MODO DE IMPUGNACIÓN: Se hace saber a las partes que contra esta sentencia cabe interponer recurso de casación para la unificación de doctrina que ha de prepararse mediante escrito presentado ante esta Sala de lo Social dentro del improrrogable plazo de diez días hábiles inmediatos siguientes a la fecha de notificación de esta sentencia.

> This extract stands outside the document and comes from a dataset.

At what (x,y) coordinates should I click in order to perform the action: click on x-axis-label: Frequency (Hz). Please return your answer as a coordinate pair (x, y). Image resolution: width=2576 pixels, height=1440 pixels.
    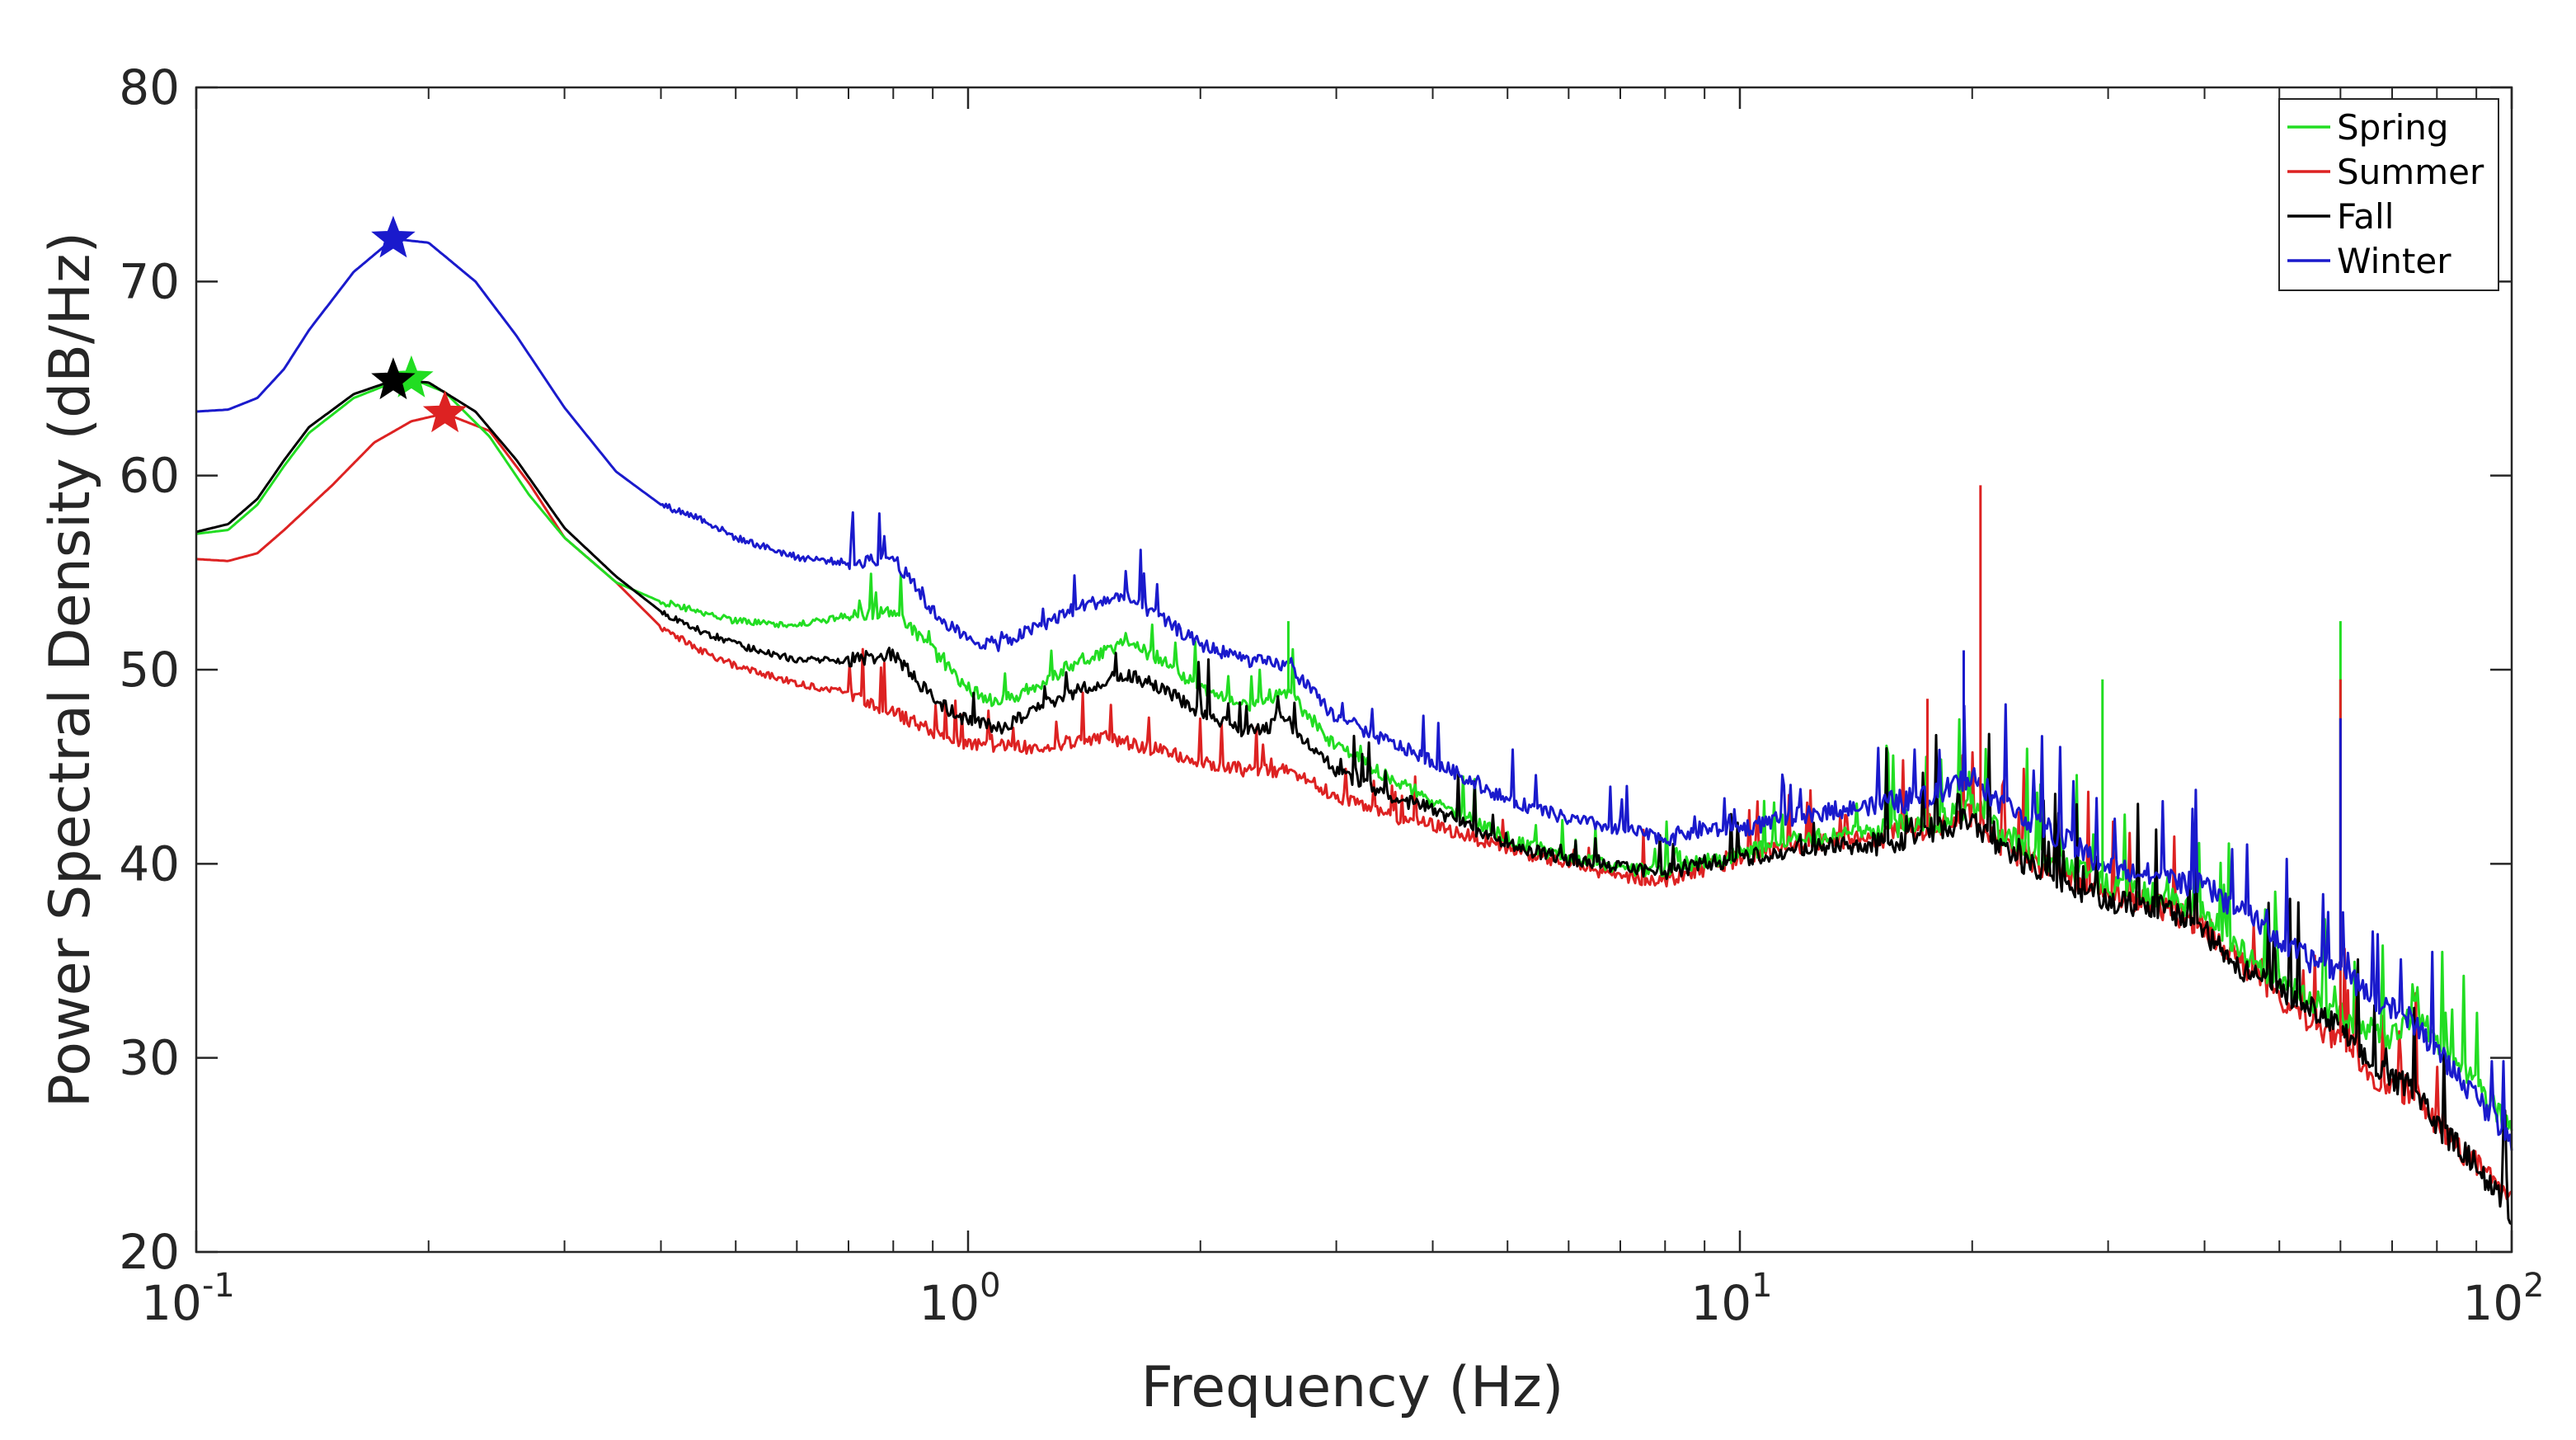
    Looking at the image, I should click on (1352, 1387).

Si el recurrente no tuviere la condición de trabajador o beneficiario del régimen público de la Seguridad Social o beneficio de asistencia jurídica gratuita, deberá consignar la cantidad de 600 euros, en concepto de depósito para recurrir, en la cuenta expediente de este Tribunal en SANTANDER Nº 1131 0000 66 0115 19., debiendo indicar en el campo concepto, la palabra 'recurso', seguida del código '35 Social-Casación'. Si el ingreso se hace mediante transferencia bancaria deberá incluir tras la cuenta genérica proporcionada para este fin por la entidad ES55 0049 3569 9200 0500 1274, en el campo 'observaciones o concepto' en bloque los 16 dígitos de la cuenta expediente, y separado por un espacio 'recurso 35 Social-Casación'.
La Consignación en metálico del importe de la condena eventualmente impuesta deberá ingresarse en la misma cuenta. Si efectuare diversos pagos en la misma cuenta deberá especificar un ingreso por cada concepto, incluso si obedecen a otros recursos de la misma o distinta clase indicando en el campo de observaciones la fecha de la resolución recurrida utilizando el formato dd/mm/aaaa. Quedan exentos de su abono en todo caso, el Ministerio Fiscal, el Estado, las Comunidades Autónomas, las Entidades locales y los Organismos Autónomos dependientes de ellos.
Expídanse certificaciones de esta sentencia para su unión a la pieza separada o rollo de suplicación, que se archivará en este Tribunal, y a los autos principales.
Notifíquese la presente sentencia a las partes y a la Fiscalía de este Tribunal Superior de Justicia.
Una vez adquiera firmeza la presente sentencia, devuélvanse los autos originales, para su debida ejecución, al Juzgado de lo Social de su procedencia, dejando de ello debida nota en los Libros de esta Sala.
Así, por esta nuestra sentencia, lo pronunciamos, mandamos y firmamos.
PUBLICACIÓN En el día de su fecha fue publicada la anterior sentencia. Doy fe.